* **EXERCISE DIRECTIONS**:
Print the lines that start the entries and continue through the one holding "Given: Click the 10.0% y-axis label", please, exactly and with the pictures omitted.
┌──
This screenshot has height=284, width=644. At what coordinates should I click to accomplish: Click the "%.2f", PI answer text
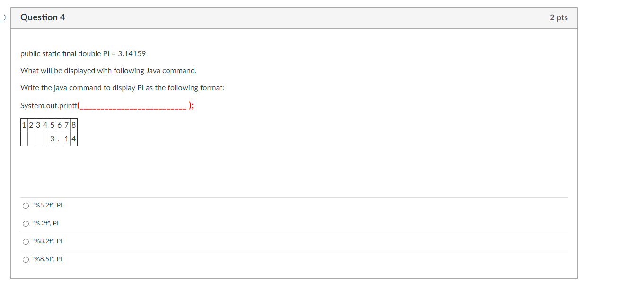45,224
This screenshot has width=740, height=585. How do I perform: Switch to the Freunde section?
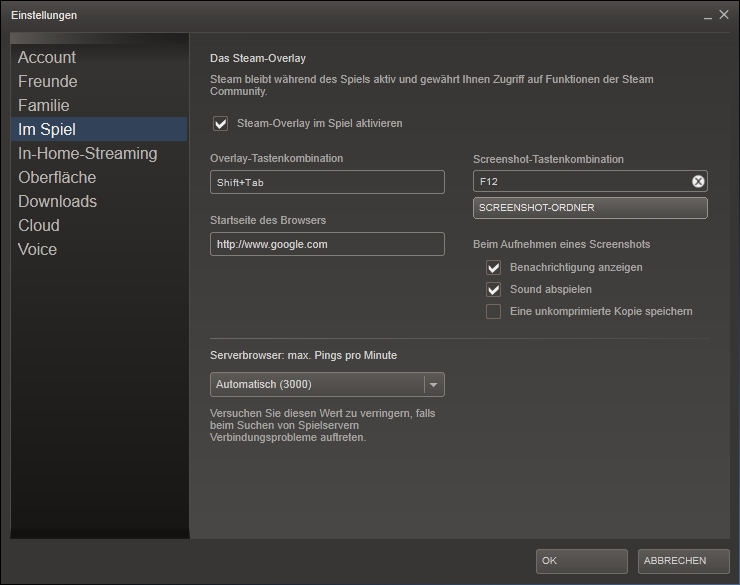tap(48, 81)
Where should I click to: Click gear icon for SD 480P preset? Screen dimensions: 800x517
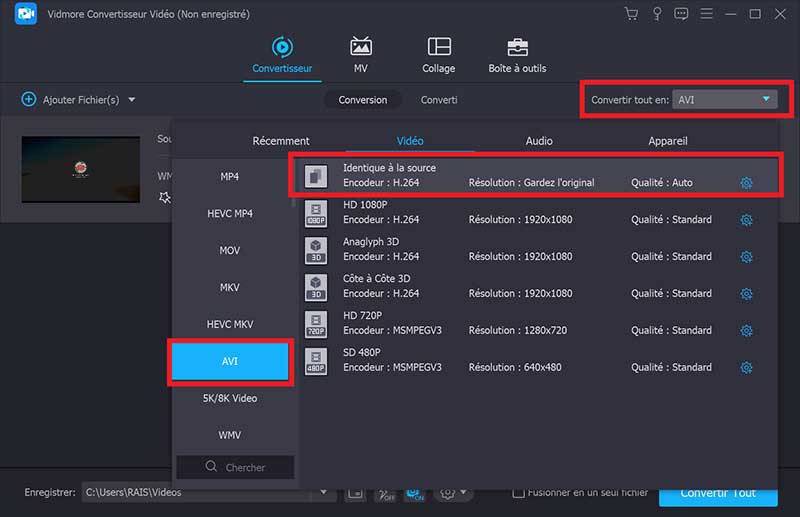coord(746,368)
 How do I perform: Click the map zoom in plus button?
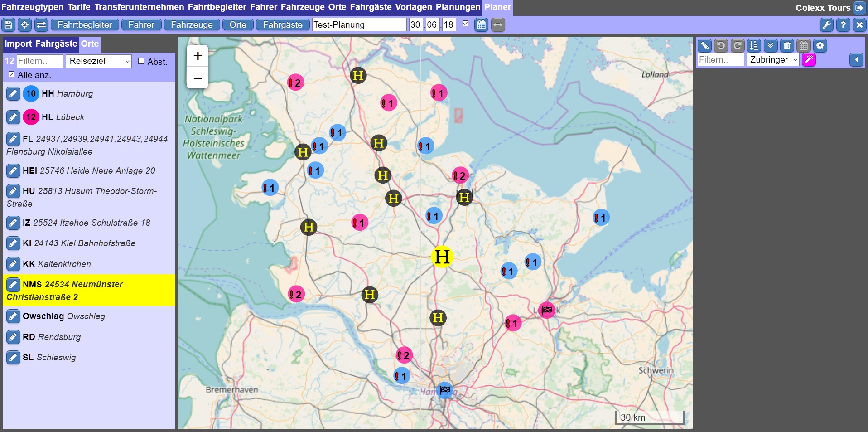(198, 56)
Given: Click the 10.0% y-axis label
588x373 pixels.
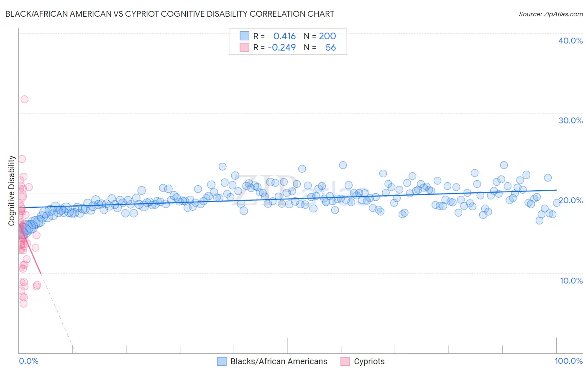Looking at the screenshot, I should pos(571,281).
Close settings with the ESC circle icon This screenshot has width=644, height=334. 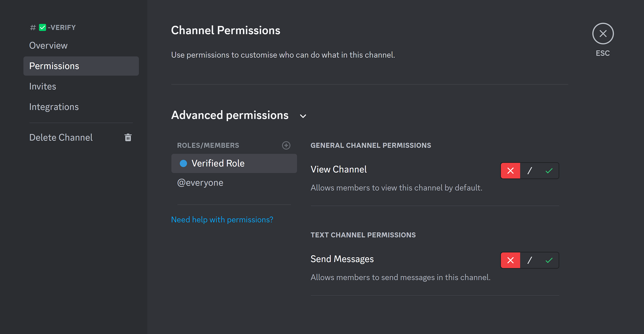click(603, 34)

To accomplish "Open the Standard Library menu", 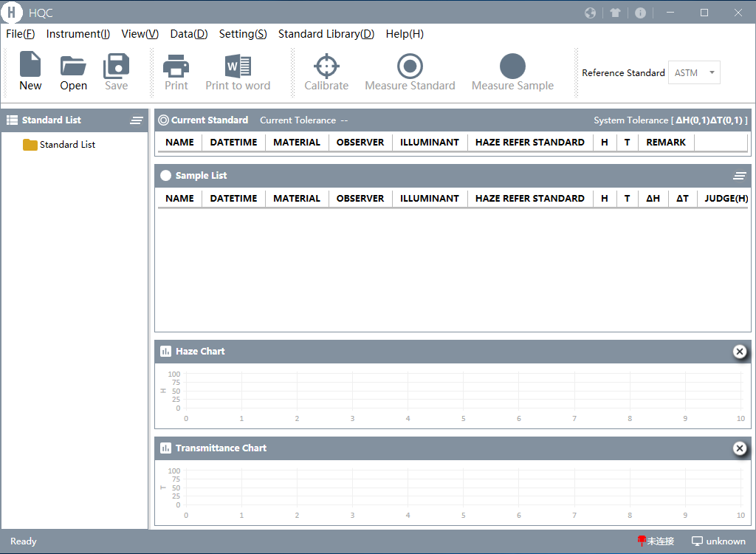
└──
* **TASK RESULT**:
This screenshot has height=284, width=644. At what coordinates should I click to accomplish: Click the "%.2f", PI answer text
45,224
This screenshot has width=740, height=585. How do I perform: Switch to the Freunde section?
tap(48, 81)
Where should I click to: Click gear icon for SD 480P preset? Screen dimensions: 800x517
coord(746,368)
 How do I perform: Click the map zoom in plus button?
(198, 56)
Given: Click the 10.0% y-axis label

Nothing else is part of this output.